** begin Data entries **
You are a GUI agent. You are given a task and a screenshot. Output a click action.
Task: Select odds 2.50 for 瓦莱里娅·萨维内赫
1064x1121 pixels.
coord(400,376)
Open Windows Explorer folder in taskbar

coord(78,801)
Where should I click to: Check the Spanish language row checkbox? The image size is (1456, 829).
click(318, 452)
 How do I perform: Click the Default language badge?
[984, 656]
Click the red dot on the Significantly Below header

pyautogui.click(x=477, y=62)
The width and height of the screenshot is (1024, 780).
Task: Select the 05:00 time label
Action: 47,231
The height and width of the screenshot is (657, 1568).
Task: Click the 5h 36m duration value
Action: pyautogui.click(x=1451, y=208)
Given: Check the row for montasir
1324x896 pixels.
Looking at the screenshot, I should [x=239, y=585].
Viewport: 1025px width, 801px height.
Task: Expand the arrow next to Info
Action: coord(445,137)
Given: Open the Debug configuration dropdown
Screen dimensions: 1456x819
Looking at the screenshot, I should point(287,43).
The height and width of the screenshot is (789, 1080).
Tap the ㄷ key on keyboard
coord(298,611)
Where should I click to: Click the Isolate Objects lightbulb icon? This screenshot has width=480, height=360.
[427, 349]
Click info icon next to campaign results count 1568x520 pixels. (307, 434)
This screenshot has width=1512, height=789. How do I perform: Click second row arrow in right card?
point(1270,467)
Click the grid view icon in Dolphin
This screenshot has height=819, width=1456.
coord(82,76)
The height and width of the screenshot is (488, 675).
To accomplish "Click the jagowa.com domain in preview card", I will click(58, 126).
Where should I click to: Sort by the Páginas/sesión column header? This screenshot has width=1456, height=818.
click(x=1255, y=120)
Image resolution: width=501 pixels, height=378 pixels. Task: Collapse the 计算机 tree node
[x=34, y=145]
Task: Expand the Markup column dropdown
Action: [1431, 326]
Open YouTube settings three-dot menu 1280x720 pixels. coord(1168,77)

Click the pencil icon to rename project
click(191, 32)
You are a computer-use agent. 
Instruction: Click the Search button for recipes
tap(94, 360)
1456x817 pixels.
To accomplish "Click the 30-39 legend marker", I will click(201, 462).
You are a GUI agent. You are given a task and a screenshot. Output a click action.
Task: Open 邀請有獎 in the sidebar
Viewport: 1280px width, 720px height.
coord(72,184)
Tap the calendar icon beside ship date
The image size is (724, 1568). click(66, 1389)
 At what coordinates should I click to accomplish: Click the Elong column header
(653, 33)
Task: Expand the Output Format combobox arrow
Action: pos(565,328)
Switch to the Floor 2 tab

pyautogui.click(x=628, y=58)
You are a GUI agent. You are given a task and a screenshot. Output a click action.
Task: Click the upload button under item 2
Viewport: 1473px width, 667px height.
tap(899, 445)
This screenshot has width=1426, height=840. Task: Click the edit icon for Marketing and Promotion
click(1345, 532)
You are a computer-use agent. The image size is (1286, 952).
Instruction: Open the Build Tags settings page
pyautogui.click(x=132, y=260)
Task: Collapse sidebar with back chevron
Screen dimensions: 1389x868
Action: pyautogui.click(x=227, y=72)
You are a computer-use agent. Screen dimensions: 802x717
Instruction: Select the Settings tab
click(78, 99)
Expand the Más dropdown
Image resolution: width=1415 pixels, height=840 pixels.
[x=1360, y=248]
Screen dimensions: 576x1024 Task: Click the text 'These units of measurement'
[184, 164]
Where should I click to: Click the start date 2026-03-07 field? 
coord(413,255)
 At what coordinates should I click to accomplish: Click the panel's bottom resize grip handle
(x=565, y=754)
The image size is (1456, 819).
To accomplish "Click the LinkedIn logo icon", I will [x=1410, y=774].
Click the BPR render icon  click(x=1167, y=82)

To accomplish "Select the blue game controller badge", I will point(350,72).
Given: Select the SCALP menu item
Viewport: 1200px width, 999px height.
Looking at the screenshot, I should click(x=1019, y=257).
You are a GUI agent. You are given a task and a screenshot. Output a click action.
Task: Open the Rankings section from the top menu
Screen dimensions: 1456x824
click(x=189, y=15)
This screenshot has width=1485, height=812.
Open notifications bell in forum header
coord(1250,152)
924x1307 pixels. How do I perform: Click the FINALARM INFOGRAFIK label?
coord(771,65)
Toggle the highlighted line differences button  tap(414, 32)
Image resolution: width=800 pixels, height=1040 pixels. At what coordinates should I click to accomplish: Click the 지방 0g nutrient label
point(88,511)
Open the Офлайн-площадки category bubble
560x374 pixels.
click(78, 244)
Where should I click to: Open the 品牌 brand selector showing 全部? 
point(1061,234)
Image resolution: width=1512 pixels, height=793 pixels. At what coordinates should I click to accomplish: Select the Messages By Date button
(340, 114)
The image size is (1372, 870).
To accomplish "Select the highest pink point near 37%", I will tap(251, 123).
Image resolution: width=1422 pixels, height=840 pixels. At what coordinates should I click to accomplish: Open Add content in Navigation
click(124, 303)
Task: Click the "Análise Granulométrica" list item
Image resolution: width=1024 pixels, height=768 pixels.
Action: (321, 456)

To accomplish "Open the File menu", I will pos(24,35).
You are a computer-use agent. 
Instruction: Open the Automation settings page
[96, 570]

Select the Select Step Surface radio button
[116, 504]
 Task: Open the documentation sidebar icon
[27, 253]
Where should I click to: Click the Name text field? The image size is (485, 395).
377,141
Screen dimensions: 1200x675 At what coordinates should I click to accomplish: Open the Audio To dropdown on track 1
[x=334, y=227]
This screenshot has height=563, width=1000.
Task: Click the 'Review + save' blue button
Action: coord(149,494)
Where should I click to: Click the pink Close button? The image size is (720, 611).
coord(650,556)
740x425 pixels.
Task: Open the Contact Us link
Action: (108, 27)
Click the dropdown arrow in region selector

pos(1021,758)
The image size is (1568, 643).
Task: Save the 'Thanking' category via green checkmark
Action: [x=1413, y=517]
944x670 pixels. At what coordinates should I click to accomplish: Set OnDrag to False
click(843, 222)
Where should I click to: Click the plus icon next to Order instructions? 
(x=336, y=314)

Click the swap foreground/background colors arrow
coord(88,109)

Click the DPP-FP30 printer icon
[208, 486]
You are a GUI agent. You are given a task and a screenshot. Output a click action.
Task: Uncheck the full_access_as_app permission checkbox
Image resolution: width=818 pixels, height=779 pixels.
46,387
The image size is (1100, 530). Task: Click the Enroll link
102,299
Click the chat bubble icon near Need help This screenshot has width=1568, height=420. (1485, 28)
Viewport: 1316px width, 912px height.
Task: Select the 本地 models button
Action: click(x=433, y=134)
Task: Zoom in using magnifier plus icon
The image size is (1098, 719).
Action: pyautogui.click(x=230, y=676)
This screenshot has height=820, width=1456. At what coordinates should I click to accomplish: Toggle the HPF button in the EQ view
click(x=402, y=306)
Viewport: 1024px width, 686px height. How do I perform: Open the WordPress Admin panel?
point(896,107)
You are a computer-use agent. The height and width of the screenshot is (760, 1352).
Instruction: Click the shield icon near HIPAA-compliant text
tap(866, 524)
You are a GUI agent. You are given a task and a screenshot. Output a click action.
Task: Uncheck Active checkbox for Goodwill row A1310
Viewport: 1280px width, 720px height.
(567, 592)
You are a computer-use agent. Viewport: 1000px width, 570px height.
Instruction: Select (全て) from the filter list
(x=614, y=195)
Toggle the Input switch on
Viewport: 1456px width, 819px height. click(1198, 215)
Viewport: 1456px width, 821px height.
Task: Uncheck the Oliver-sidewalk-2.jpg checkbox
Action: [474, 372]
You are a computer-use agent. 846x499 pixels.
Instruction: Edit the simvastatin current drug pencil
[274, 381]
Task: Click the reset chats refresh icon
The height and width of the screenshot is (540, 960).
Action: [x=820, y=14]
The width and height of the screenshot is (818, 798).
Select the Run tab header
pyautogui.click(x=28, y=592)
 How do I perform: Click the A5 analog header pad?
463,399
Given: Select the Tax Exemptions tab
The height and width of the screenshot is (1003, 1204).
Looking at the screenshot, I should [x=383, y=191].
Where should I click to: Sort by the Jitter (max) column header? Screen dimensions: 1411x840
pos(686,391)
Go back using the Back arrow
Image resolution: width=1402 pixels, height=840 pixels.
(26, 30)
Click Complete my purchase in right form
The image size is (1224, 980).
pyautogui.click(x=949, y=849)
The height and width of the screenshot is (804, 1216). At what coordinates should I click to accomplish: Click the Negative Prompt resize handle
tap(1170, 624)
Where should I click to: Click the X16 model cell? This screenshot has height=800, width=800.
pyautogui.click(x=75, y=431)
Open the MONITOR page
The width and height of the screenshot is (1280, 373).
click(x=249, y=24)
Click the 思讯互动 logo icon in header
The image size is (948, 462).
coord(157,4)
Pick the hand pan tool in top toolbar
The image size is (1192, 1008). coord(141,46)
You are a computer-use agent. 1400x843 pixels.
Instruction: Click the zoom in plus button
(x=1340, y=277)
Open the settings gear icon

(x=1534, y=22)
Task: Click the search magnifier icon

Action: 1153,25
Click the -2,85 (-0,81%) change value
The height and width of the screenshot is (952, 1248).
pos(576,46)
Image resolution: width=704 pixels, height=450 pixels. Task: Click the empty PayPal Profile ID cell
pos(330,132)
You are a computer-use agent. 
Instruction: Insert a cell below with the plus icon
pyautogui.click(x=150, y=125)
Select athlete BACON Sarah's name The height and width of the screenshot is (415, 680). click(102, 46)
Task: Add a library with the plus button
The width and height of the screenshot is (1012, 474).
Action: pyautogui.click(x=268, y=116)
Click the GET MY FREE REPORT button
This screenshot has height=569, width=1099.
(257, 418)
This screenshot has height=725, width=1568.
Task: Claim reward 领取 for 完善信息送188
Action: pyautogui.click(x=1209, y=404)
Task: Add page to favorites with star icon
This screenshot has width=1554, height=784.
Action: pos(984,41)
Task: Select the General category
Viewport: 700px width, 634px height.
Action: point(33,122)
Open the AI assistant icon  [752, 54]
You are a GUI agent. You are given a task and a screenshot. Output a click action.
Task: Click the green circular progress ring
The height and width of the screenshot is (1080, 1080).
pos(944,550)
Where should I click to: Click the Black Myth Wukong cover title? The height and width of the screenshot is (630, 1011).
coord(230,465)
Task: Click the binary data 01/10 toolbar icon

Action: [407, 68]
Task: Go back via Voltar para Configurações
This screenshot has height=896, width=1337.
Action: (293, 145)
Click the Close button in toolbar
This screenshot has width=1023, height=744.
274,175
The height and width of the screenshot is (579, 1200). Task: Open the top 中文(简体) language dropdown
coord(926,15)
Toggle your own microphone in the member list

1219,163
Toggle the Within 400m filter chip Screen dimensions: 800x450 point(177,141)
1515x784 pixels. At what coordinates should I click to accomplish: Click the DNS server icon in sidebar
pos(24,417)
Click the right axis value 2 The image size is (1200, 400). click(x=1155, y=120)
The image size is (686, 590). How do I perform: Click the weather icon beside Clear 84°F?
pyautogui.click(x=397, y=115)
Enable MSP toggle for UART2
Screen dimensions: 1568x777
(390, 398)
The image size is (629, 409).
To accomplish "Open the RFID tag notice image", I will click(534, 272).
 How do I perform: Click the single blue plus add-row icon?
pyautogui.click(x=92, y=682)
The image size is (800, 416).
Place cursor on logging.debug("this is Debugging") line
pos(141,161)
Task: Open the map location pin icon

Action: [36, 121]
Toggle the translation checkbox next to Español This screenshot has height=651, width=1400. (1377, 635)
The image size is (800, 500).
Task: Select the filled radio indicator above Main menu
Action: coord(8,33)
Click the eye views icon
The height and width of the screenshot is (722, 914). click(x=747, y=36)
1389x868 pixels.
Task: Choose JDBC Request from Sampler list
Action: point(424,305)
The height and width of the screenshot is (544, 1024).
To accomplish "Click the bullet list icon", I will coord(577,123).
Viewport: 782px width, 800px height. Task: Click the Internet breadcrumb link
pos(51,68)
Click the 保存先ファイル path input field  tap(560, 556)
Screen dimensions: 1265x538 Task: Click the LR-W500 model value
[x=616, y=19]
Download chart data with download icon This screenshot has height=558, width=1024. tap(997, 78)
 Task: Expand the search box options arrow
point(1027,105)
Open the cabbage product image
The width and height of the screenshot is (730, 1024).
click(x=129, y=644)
** end Data entries **
> [Exercise]: Change "Windows Explorer" to "File Explorer" in the entries from the start through the line containing "coord(78,801)", inclusive, and write those lines out again with everything else left as it is.

> [Task result]:
You are a GUI agent. You are given a task and a screenshot. Output a click action.
Task: Select odds 2.50 for 瓦莱里娅·萨维内赫
1064x1121 pixels.
coord(400,376)
Open File Explorer folder in taskbar

coord(78,801)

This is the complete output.